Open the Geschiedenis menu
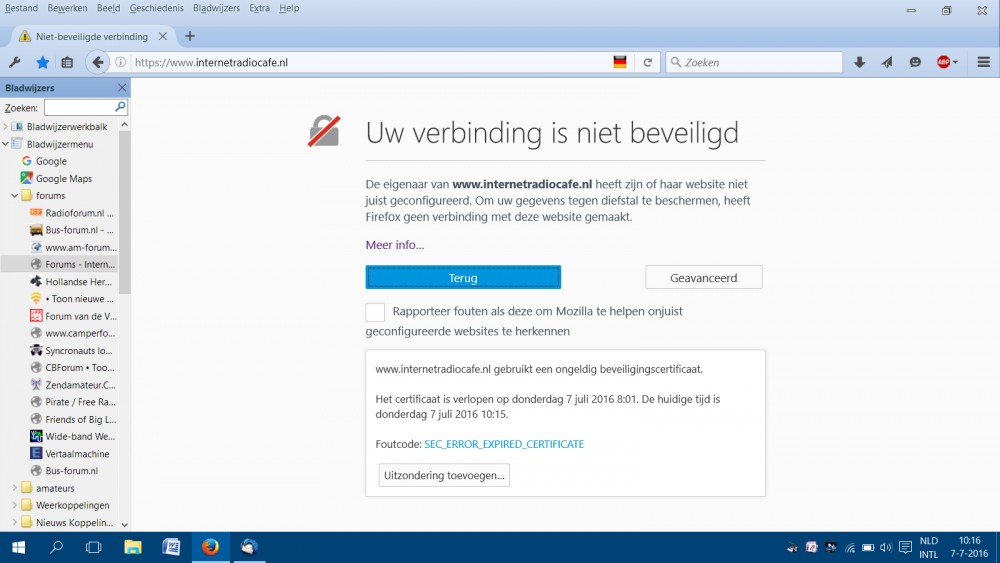Screen dimensions: 1000x563 click(155, 8)
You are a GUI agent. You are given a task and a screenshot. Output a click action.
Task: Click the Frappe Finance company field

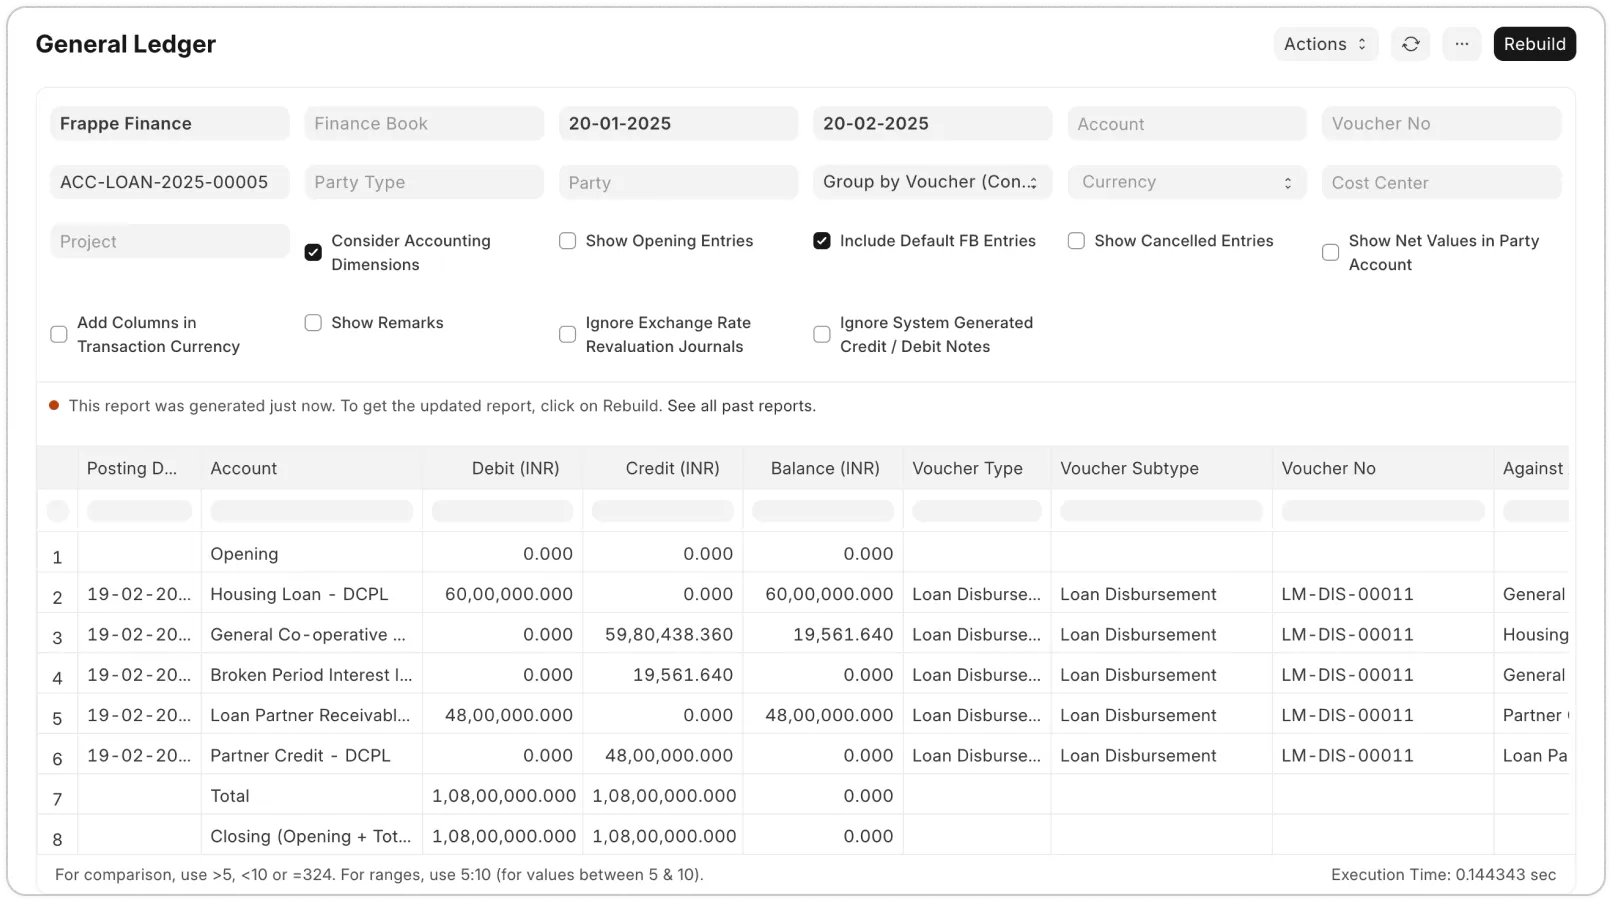(169, 123)
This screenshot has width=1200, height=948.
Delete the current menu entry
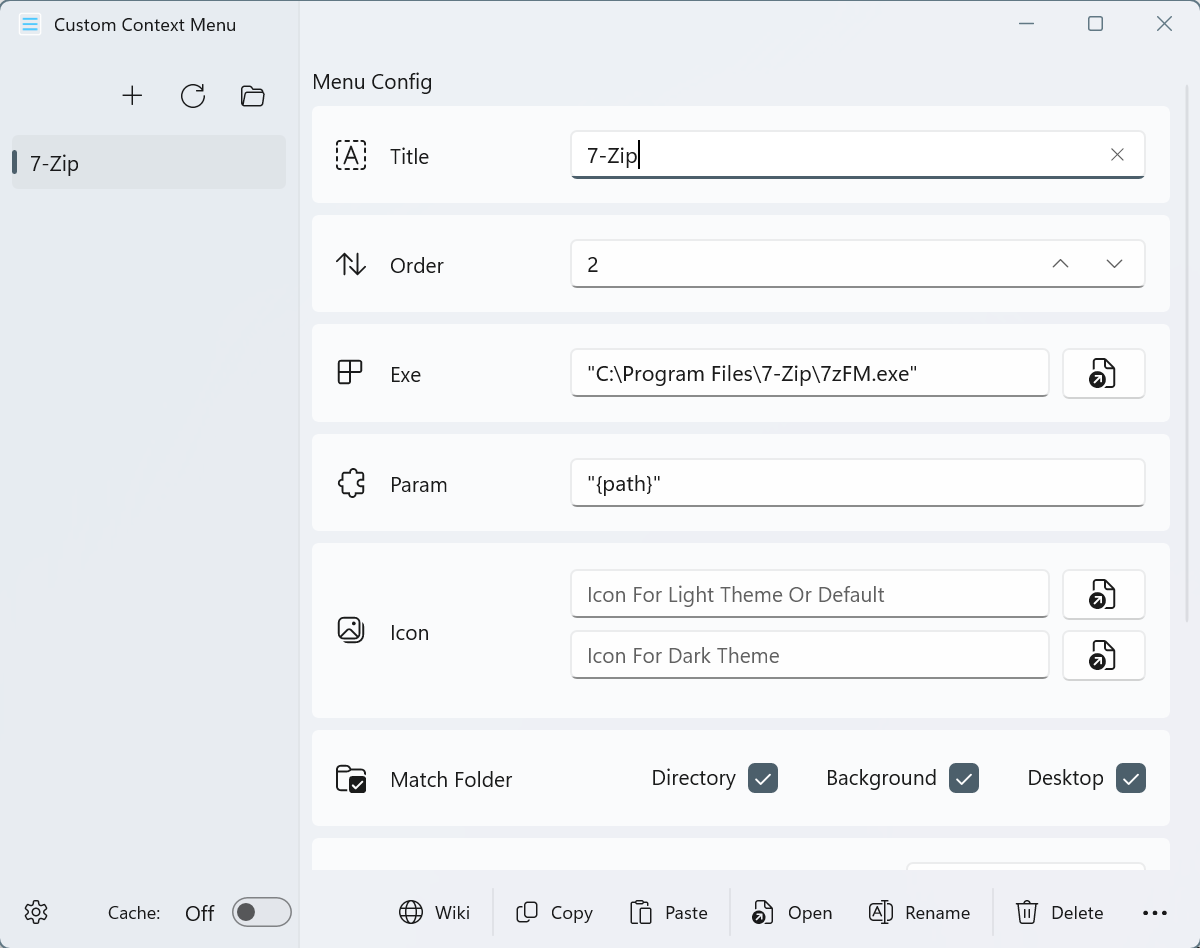pos(1059,912)
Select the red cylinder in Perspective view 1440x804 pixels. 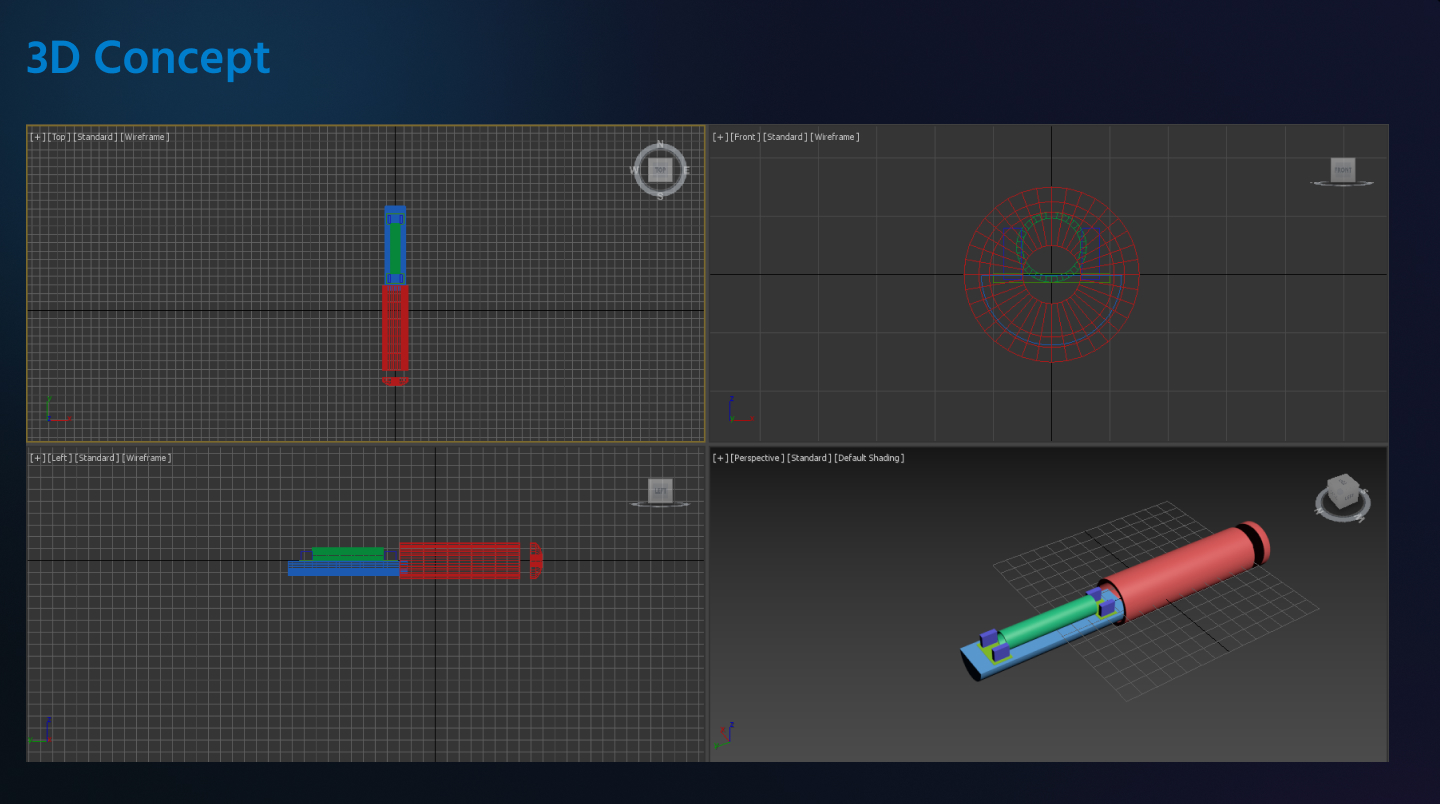coord(1180,570)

○ ○ ○

--- Task to carry out ---
Return the listing above exactly, from its first line through the line that contains "pos(1059,912)", with both ends included. Leave out the pictures.

--- Result ---
Open the Geschiedenis menu
Screen dimensions: 1000x563 click(155, 8)
You are a GUI agent. You are given a task and a screenshot. Output a click action.
Task: Click the Frappe Finance company field

(169, 123)
This screenshot has width=1200, height=948.
Delete the current menu entry
pos(1059,912)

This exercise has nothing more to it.